Wednesday, March 27, 2013



Mark Steyn strikes me as the kind of guy who would trick his buddy into picking a fight, then laugh as his buddy got punched in the groin. In fact, that's pretty much typical of the people whom we have come to call "neocons" - bombastically blathering about empire and glory and destiny and national will from the safety of their manicured subdivisions while someone else's kid watches his intestines fall out of his abdominal cavity in some God-forsaken hellhole halfway around the globe. These are the sort of grinning fascists in whose minds democracy equals national weakness, and hence is a great thing to foist on our enemies while quietly suppressing at home.

OK, but that said, let's be economists about this. Let's do as Steyn purports (and in my opinion utterly fails) to do, and do a cold, calculating, rational cost-benefit analysis of the Iraq War.

This is very difficult to do, for two reasons. First, a counterfactual history is nearly impossible to construct; who knows how many of the things that have happened in connection with the Iraq War would have happened anyway, and who knows what other things would have happened?
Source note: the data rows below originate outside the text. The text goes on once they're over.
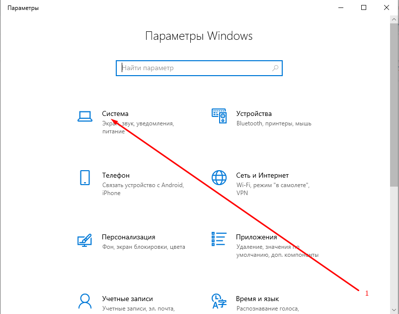Screen dimensions: 399x314
Task: Maximize the Параметры window
Action: tap(364, 7)
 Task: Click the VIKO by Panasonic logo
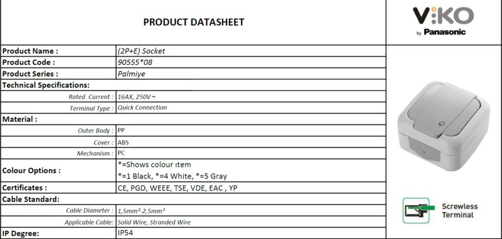tap(443, 21)
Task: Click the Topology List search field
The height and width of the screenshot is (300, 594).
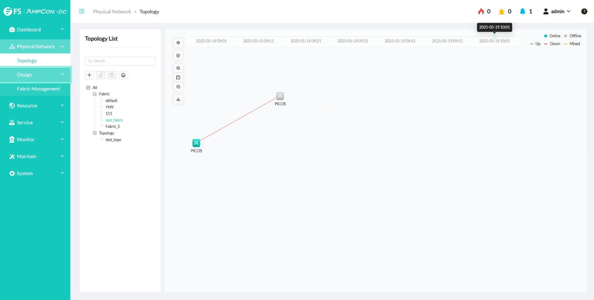Action: 120,61
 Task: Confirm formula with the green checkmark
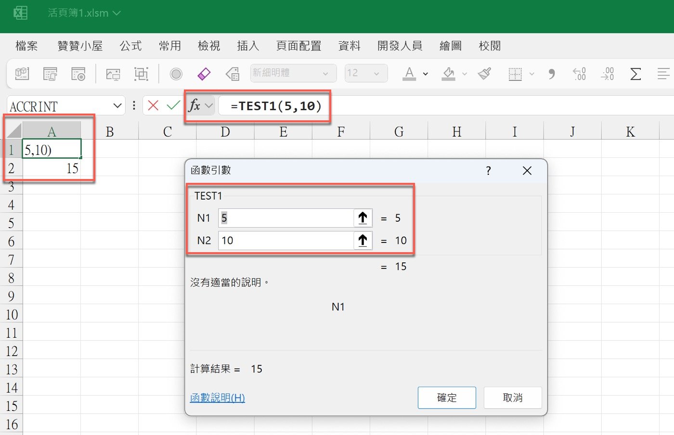pyautogui.click(x=173, y=105)
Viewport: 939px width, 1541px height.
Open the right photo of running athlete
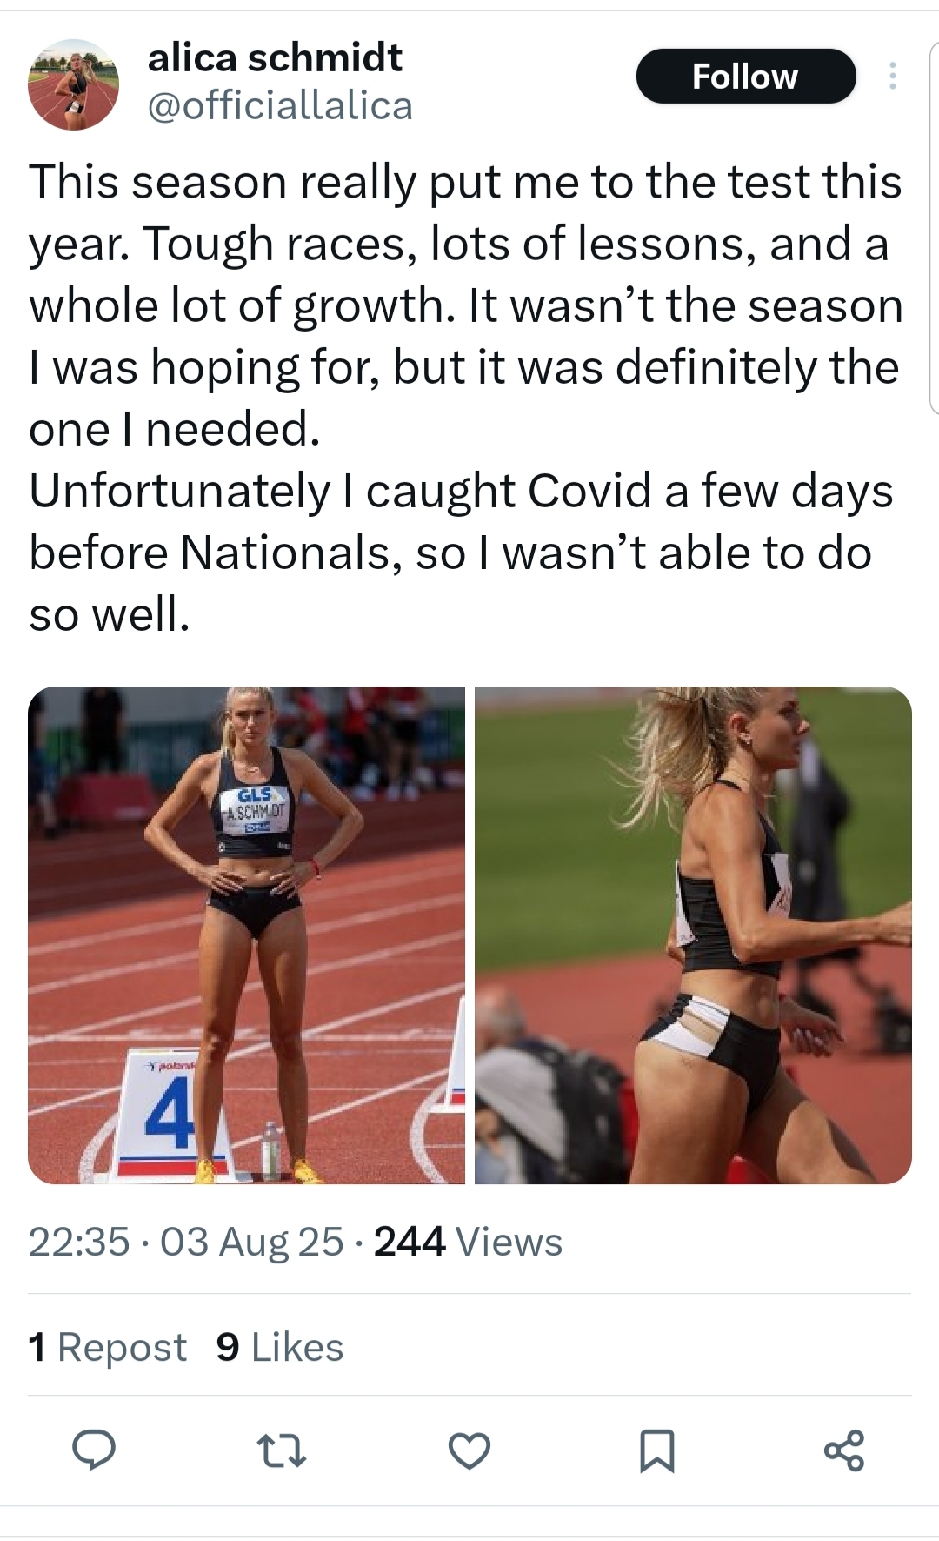point(693,935)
Second, the long-term effects of the war are not known; as with the French Revolution, it's "too early to tell" and always will be. But in these cases, you work with what you've got. So...

Costs of the Iraq War

* 150,000 - 200,000 Iraqis killed. This is a low estimate, but like many historians I tend to believe low estimates when it comes to war casualties, since there are a lot of refugees in wars, since government systems for counting people break down, and since a lot of people would have died anyway, especially given the crushing sanctions regime in place before the war. So let's make it 150-200k with an asterisk; it might have been three times that. (What's a factor of three between friends?)

* 4,400 Americans killed. Why list Americans separately from Iraqis (aren't they all humans)? Answer: Because many people care about this difference.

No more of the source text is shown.